Tuttavia la Provvidenza ha disposto che la nozione di Dio, tanto essenziale alla vita di ciascun uomo, come può trarsi facilmente da un semplice sguardo gettato sul mondo, in guisa che il non comprenderne la voce è stoltezza, così riceva conferma da ogni approfondimento e progresso delle cognizioni scientifiche.
  • If the primitive experience of the ancients could offer reason sufficient arguments for the demonstration of God's existence, with the broadening and deepening of the field of experience itself, the footprint of the Eternal now shines more brightly and clearly in the visible world. It therefore seems worthwhile to re-examine, on the basis of new scientific discoveries, the classic proofs of the Angelic Doctor, especially those derived from the motion and order of the universe; that is, to investigate whether and to what extent a deeper knowledge of the structure of the macrocosm and microcosm contributes to strengthening philosophical arguments; and then to consider, the other hand, whether and to what extent they have been shaken, as is often claimed, by modern physics having formulated new fundamental principles and abolished or modified ancient concepts whose meaning was perhaps considered fixed and defined in the past, such as time, space, motion, causality and substance, concepts that are extremely important for the question that now concerns us. Rather than a revision of the philosophical proofs, it is therefore a question here of scrutinising the physical bases — and we shall necessarily have to restrict ourselves to only a few, for reasons of time — from which those arguments derive. Nor are there any surprises to be feared: science itself does not intend to leave that world which, today as yesterday, presents itself with those five ‘modes of being’ from which the philosophical demonstration of the existence of God takes its starting point and its strength.
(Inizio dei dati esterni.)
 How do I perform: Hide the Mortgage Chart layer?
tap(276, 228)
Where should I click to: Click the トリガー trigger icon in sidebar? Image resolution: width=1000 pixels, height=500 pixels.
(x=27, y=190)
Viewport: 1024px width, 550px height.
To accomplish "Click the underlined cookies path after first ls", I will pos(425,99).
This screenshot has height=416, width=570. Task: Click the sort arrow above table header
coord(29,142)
    • Se la primitiva esperienza degli antichi poté offrire alla ragione sufficienti argomenti per la dimostrazione della esistenza di Dio; con l’ampliarsi e l’approfondirsi del campo della esperienza medesima, più scintillante e più netta rifulge ora l’orma dell’Eterno nel mondo visibile. Sembra quindi proficuo riesaminare sulla base delle nuove scoperte scientifiche le classiche prove dell’Angelico, specialmente quelle desunte dal moto e dall’ordine dell’universo; ricercare, cioè, se e quanto la più profonda conoscenza della struttura del macrocosmo e del microcosmo contribuisca a rafforzare gli argomenti filosofici; considerare poi, d’altra parte, se e fino a qual punto essi siano stati scossi, come non di rado si afferma, dall’avere la fisica moderna formulato nuovi principî fondamentali, abolito o modificato concetti antichi, il cui senso in passato era forse giudicato fisso e definito, come, per esempio, il tempo, lo spazio, il moto, la causalità, la sostanza, concetti sommamente importanti per la questione che ora ci occupa. Più che di una revisione delle prove filosofiche, si tratta dunque qui di scrutare le basi fisiche — e dovremo necessariamente, per ragione del tempo, restringerCi ad alcune soltanto —, da cui quegli argomenti derivano. Né vi sono da temere sorprese: la scienza stessa non intende di uscire da quel mondo, che oggi, come ieri, si presenta con quei cinque « modi d’essere », donde prende le mosse e il nerbo la dimostrazione filosofica della esistenza di Dio.